§ Metin Bölümü
........

Boğaziçi Üniversite’sinden 2 hafta evvel bir açıklama yapıldı. Bu açıklama beni meraklandırdı. Çünkü yurt sorununu neredeyse güllük gülistanlık gösteren bir açıklamaydı ama bildiklerim aşırı yüksek sayıda öğrencinin barınma imkanından yoksun kaldığı yönündeydi. Buna karşın rektörlükten gelen açıklamaya bakınca durum sanki farklıymış gibi yani ancak 1.200 civarı öğrenci yurtsuz kalmış da, onlara da çözüm bulunuyormuş gibi gözüküyordu. Bu açıklamanın resmini yukarıda görüyorsunuz.
Tabii ki muhataplarına sordum; yani öğrencilere. Öğrenci Temsilci Kurulundan (ÖTK) biri kız, biri erkek 2 lisans öğrencisi ile yaptığımız toplantıya eski mezunlardan Kerem Kurumlu da katıldı. Öğrencilere beraberce sorular sorduk. Aşağıda bölüm bölüm açıklamayı ve buna karşı öğrencilerin anlattıklarını göreceksiniz. Bu yazıyı yayınlanmadan önce Boğaziçi Üniversitesinde öğrenci olan başka arkadaşlara da gösterip, fikirlerini sordum.
Ayrıca dün de öğrenciler kulüp odalarının kapatılmasına yönelik bir açıklama yayınladılar. Bunu da burayı tıklayarak okuyabilirsiniz.

........

§ Verilen Bilgiler

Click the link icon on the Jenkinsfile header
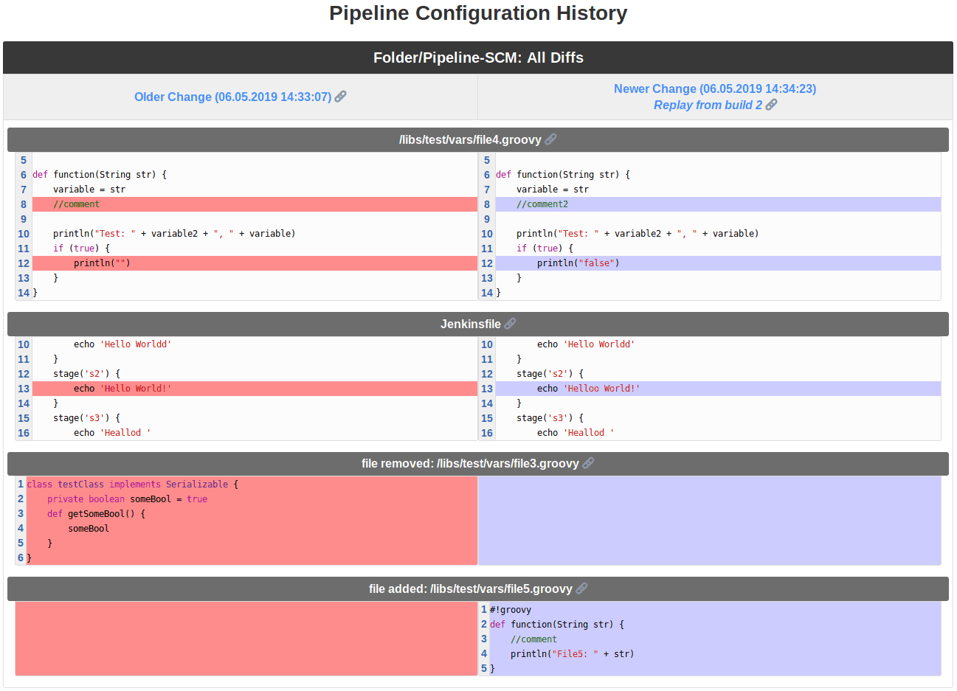This screenshot has height=691, width=957. (x=511, y=324)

........

§ Problem Tanımı
Metin bölümünde "Boğaziçi Üniversite’sinden 2" ile "resmini yukarıda görüyorsunuz." arasındaki kısmı, bu iki ifade de dahil, hiçbir değişiklik yapmadan döndür.

§ Nihai Sonuç
Boğaziçi Üniversite’sinden 2 hafta evvel bir açıklama yapıldı. Bu açıklama beni meraklandırdı. Çünkü yurt sorununu neredeyse güllük gülistanlık gösteren bir açıklamaydı ama bildiklerim aşırı yüksek sayıda öğrencinin barınma imkanından yoksun kaldığı yönündeydi. Buna karşın rektörlükten gelen açıklamaya bakınca durum sanki farklıymış gibi yani ancak 1.200 civarı öğrenci yurtsuz kalmış da, onlara da çözüm bulunuyormuş gibi gözüküyordu. Bu açıklamanın resmini yukarıda görüyorsunuz.